• [Vorliegender Text]
↓↓↓

Der erste Eindruck zählt – gerade beim Bewerbungsgespräch. Das Berufsbildungswerk Waiblingen gibt daher nun seinen Azubis die Möglichkeit, passende Kleidung und auch Schuhe in einer Kleiderkammer auszuleihen.

Waiblingen - Jason trägt ein schickes schwarzes Poloshirt, schwarze Markenjeans und schwarze Schuhe. Was er von seinem Outfit hält? Der angehende Autofachwerker braucht für seine Antwort nur ein Wort: „Geil“. Und schiebt dann nach: „Ich will das gar nicht mehr ausziehen.“

 

Muss er aber, denn die Ausstattung, mit der Jason problemlos bei jedem Bewerbungsgespräch eine gute Figur machen könnte, ist nur geliehen. Sie stammt aus einer Kleiderkammer, die es im Berufsbildungswerk Waiblingen (BBW), einer Einrichtung für sozial benachteiligte junge Menschen und Jugendliche mit Behinderungen, seit neuestem gibt. Wer ein Vorstellungsgespräch, aber keine passenden Klamotten hat, kann sich dort künftig eine für den Anlass angemessene Ausstattung aussuchen und ausleihen.

↑↑↑

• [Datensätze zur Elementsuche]
↓↓↓

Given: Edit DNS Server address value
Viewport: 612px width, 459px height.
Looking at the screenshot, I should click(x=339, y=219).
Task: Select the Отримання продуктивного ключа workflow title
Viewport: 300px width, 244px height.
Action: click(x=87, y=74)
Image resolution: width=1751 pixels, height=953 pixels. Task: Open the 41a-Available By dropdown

↑↑↑
↓↓↓

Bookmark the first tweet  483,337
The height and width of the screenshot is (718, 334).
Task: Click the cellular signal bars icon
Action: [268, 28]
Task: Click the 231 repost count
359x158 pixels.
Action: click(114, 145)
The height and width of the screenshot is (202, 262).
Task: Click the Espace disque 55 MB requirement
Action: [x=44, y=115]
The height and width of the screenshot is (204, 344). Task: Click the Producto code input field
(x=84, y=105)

↑↑↑

• [Aufgaben]
**1.** Geben Sie aus dem Artikel über die Kleiderkammer im Berufsbildungswerk Waiblingen den Abschnitt zwischen „Der erste Eindruck“ und „einer Kleiderkammer auszuleihen.“ einschließlich wortgetreu wieder.
**2.** Wandeln Sie die Datenzeilen zwischen der Zeile mit „Given: Edit DNS Server address value“ und der Zeile mit „Image resolution: width=1751“, beide eingeschlossen, in eine Markdown-Tabelle mit den Spalten „Nr.“ und „Zeileninhalt“ um. Leerzeilen lassen Sie dabei weg.

• [Lösungen]
**1.**
Der erste Eindruck zählt – gerade beim Bewerbungsgespräch. Das Berufsbildungswerk Waiblingen gibt daher nun seinen Azubis die Möglichkeit, passende Kleidung und auch Schuhe in einer Kleiderkammer auszuleihen.

**2.**
| Nr. | Zeileninhalt |
|---|---|
| 1 | Given: Edit DNS Server address value |
| 2 | Viewport: 612px width, 459px height. |
| 3 | Looking at the screenshot, I should click(x=339, y=219). |
| 4 | Task: Select the Отримання продуктивного ключа workflow title |
| 5 | Viewport: 300px width, 244px height. |
| 6 | Action: click(x=87, y=74) |
| 7 | Image resolution: width=1751 pixels, height=953 pixels. Task: Open the 41a-Available By dropdown |